How Asia Pacific is Building a Climate Resilient Future & Why More Work is Needed

The Asia Pacific region, home to over 60% of the world’s population, holds significance in the global climate discourse due to its demographic density and economic contributions. Given that the region is responsible for over 50% of global greenhouse gas (GHG) emissions, there is a direct correlation between its development and climate impacts. 

At present, Asia and the Pacific are already experiencing the impacts of climate change. These include extreme weather events, sea level rise, water scarcity, and threatened food security. Climate resilience is paramount, and the mounting evidence of these impacts calls for swift climate action. Nations within the region have responded with innovative efforts to ensure their communities can adapt to, and thrive amidst the changing climate conditions. Here are 5 of such efforts:

Indonesia: Mangrove Conservation

Indonesia’s National Mangrove Program focuses on ecosystem rehabilitation and conservation. Targeting the restoration of 600,000 hectares of degraded mangroves by 2024, this initiative offers dual benefits: strengthening local communities and contributing significantly to global climate action efforts. Healthy mangroves equate to thriving coastal communities, sustainable fisheries, carbon sequestration, and rich biodiversity. 

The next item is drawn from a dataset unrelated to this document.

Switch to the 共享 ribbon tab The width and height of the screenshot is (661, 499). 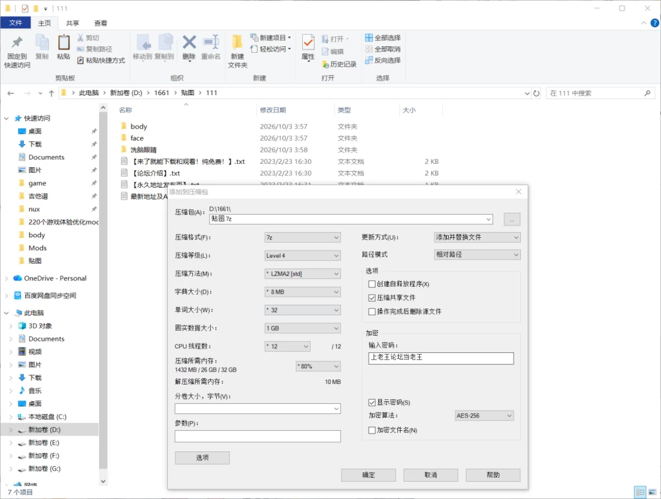click(73, 23)
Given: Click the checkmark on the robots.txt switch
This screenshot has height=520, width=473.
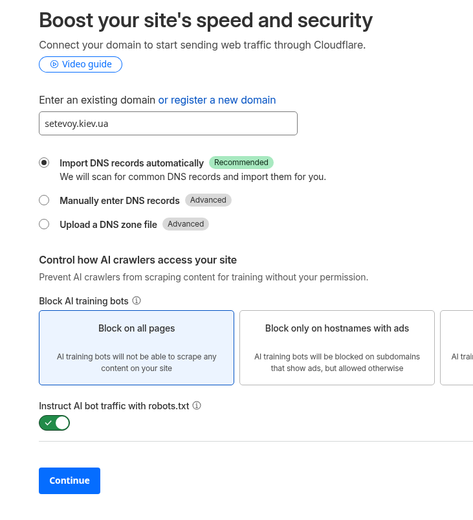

Philippines: Employing Satellite Data 

In April 2023, the Philippines launched the Copernicus Capacity Support Action Programme (CopPhil) as part of its climate adaptation efforts. In partnership with the European Union (EU), this initiative utilises advanced satellite technology to address challenges in disaster mitigation, climate change adaptation, and food security. The continuous surveillance system enhances real-time responses to natural disasters while helping the country to future-proof its strategies, a crucial asset for a country prone to climate-driven calamities. 

India: Disaster Preparedness and Response

India collaborates with the Aga Khan Agency for Habitat (AKAH) to implement disaster preparedness and response initiatives. With initiatives spread across over 300 at-risk communities, AKAH employs advanced tools like Geographic Information Systems (GIS) for disaster management, ensuring remote communities have multiple modes of communication during emergencies. AKAH also has a network of over 2,000 volunteers trained in basic disaster risk reduction techniques and a team of engineers and technical experts to conduct vulnerability and risk assessments for physical structures, offering technical assistance for retrofitting and physical mitigation measures. 

Australia: Growing Resilient Crops 

In August 2023, the New South Wales government underscored its commitment to food security and environmental sustainability by establishing the International Centre of Crop and Digital Agriculture. Featuring digital, genetic, agronomy and soil laboratories, this centre helps Australia to grow more resilient crops essential for the feeding of Australians while helping to transform global food security, environmental sustainability, and economic resilience. 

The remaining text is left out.